Monday, 11 June 2012

Day 76............Guy Fawkes NP. It Was All Fireworks!
Its sections like the Guy Fawkes NP that takes me a way from being a trail runner, for two reasons; You need a trail to trail run, and what this section failed to have was a trail, path, road, or any form of anything to follow, including BNT markers. Also trail running doesn’t include bashing your way through dense scrub, scaling cliffs and crossing rivers up to your neck.
This is how the last couple of wilderness areas have been, adventurous to say the least. The new term for such a activity is ‘Adventure Runner” but with the 70 odd km covered in one go is the term “Ultra Adventure Runner” appropriate?

Call it what you like, but running in paradise is what it was.
The concern for the day was river crossings, and with 28 of them at 80% full you could imagine why? Also the map showed that for the best part the trail went through the river as it headed down stream!

We had camped the night at the head of the trail, for an easy and early start. Vickie joined me for the first kilometre, before deciding it was too cold to be out.
It was a frosty start to the day, the sky was so clear that the moon was still out and I could see the sunrise through the trees of the forest I was heading into.

As I entered the tree line the trail started to climb at a considerable rate. This would be the only climb of the day as I would be with the Guy Fawkes River for the rest of the day as it snaked its way to the pickup point 63km later.

The views towards the top were magnificent; the spur I was running on was like a knife edge giving me views of the rising fogs both sides of the valleys below. The ribbon like single track balanced itself nicely a top the steep spur. It’s not often that the BNT has given me single track not for a significant amount of time, the morning was spent running up amongst the trees on it before it took and even steeper dive down to the valley floor, where I found myself lost in a jungle of Australian bush and mist.

No makers, no trail, which way to head? The Garmin took me through long grass and brambles, not a good start with grass seeds in socks and scratches on my legs. They were soon soothed with the first river crossing as my legs went numb with the coldness of the water, only knee deep I hoped that they were going to be like this all day.
I looked for an inclining of where to go, perhaps a marker? But, nothing but bush, I quickly learnt that it was going to be a day me, the Garmin and my gut feeling, the only landmark was going to be the river, and as long as I was heading down stream on it all day, than I was going the right way at least!

The river ran through a tight valley with cliffs either side meaning that to head down river meant being in the river or on its rocky slim banks.
The day was crossing after crossing with the hard part being finding a safe place to do so. The corners of the river were often good as the silt banked up offering mini islands; the down side was that the river often had pools that you would have to swim across, or rapids that would wash you downstream. This meant that when the Garmin told me to cross where the trail was meant to be, it wouldn’t always be the case, and I would have to try and pick up the trail (or Garmin coordinate) once reaching the other side, only to find that I need to be back over the other side. It also made it really hard to gauge the distanced covered.

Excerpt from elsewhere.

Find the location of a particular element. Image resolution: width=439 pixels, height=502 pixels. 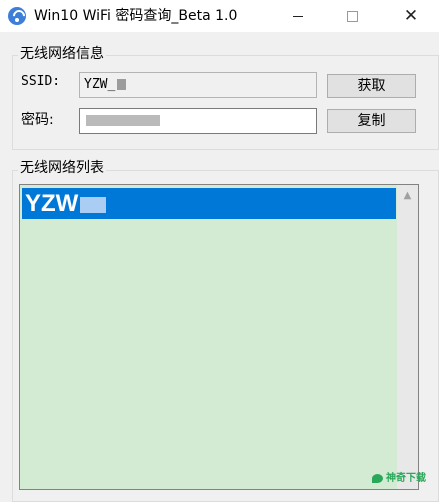

list-item-label: YZW is located at coordinates (52, 204).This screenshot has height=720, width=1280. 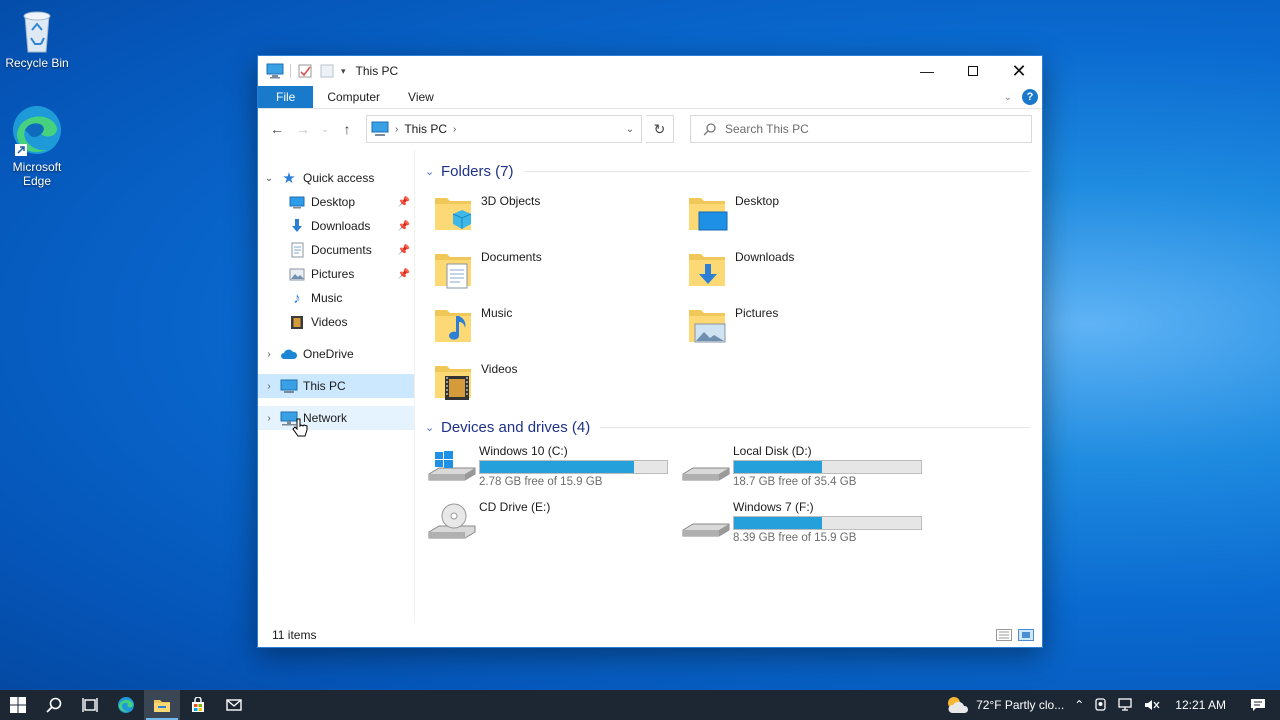 What do you see at coordinates (1126, 705) in the screenshot?
I see `network-tray-icon` at bounding box center [1126, 705].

After the first 15km there became more of a river bank, but here the river became wider also, making it more difficult to know how deep it was in places.
Now on the banks there seemed to be some single track trails, leading off all over the place, it wasn’t until I upset a herd of 20 brumbies did I realise where they came from.

There seemed to be Brumbies on every corner of the river, they were great to see out in the wild like this, and they made running along there single track effortless.

As the day went on the river seemed to get deeper and the terrain harder to run on, bring me to a hike at times. The bush was still thick in places and lacerated my legs that were already throbbing from the meter high stinging nettles that lined the river banks.

I was fighting with the light again and was worried that I would be spending the night out here in the wilderness. I came to a section called Winnies Gap that would be a short cut if the river wasn’t too high. It was a dip in the valley wall that you could hike through taking out a 3km bend in the river. I could see why the guide book said if the river was low, each side of the gap was practically a swim and it wasn’t until you were half way across the river that you found that out.
There was a 5km section coming up that wasn’t on the river and I was looking forward to getting away from the relentless river crossings, though the trade-off was steep gully and a bush bash up it.

The weather was once again glorious but it was cold down in the valley and being wet didn’t help. I was looking forward to getting dry and warm and even more so since the sun had disappeared behind the mountains.
It was a race to the end point; I crossed the river for the final time and was happy to as the light was almost gone. For the first time in 60km there was a four wheel drive track that would guide me to the locked gate and the comfort of the Maui Mothership!